Protesto contra desocupação de área indígena bloqueia estrada

Interdições na BR-158, desde sábado, já causa desabastecimento em Alto da Boa Vista; polícia diz que situação é caótica

FÁTIMA LESSA , ESPECIAL PARA O ESTADO / CUIABÁ, O Estado de S.Paulo

13 de dezembro de 2012 | 02h03

Produtores de Mato Grosso decidiram unir as forças contra a desocupação da Terra Indígena Marãiwatsédé, no norte de Mato Grosso, determinada pelo Supremo Tribunal Federal, e estão bloqueando cidades diferentes ao longo da BR-158, que liga Goiás, Mato Grosso e Pará.

Na tarde de ontem, entre 15 e 17 horas, o bloqueio foi na rodovia em Barra do Garças. Amanhã, segundo os produtores, a interdição será entre 9 e 11 horas. Eles dizem que pretendem interditar ainda esta semana trechos da rodovia em Primavera do Leste e Rondonópolis.

O inspetor Fabiano Jandrei, da Polícia Rodoviária Federal, disse que "a situação é caótica e não há como a polícia resolver". "Estamos tentando cumprir a ordem judicial sem confronto", disse o inspetor. Com relação à informação de que "o revolto" dos pequenos estaria sendo incentivado pelos grandes, ele disse que "o governo já está adotando medidas para lidar com eles". Os bloqueios das rodovias começaram no sábado e eram realizados pelos próprios invasores na região norte do Estado. Agora, a ação ficou mais forte com o apoio dos grandes fazendeiros.

Segundo o Ministério Público Federal de Mato Grosso, grande parte das áreas da Terra Indígena Marãiwatsédé está nas mãos de 22 grandes posseiros. O grupo constituído de prefeitos, ex-prefeitos, vereadores, empresários e até um desembargador, segundo o levantamento, é dono de mais de 32 fazendas - o equivalente a 44,6 mil hectares.

O presidente do Sindicato Rural de Barra do Garças, Rodrigo Ragiotto, informou que há mobilização em todas as regiões de Mato Grosso.

Desabastecimento. O bloqueio da rodovia em trechos diferentes já provoca desabastecimento, principalmente em Alto da Boa Vista. Lá faltam gêneros alimentícios e as prateleiras dos supermercados estão vazias.

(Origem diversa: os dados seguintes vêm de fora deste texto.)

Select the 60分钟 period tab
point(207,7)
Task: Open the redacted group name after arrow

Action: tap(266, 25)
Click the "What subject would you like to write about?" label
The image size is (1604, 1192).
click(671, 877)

Segundo comerciantes, o estoque na cidade "não dá para atender mais de 10 dias". O empresário Moraes confirmou que já faltam alguns produtos como farinha, arroz, extrato de tomate, além de verduras, frios e laticínios.

A cidade é abastecida por fornecedores de Cuiabá, São Paulo e Goiás e os caminhões não conseguem passar pelos bloqueios. Na terça-feira à noite, a estrada foi liberada por uma hora, mas depois foi bloqueada novamente.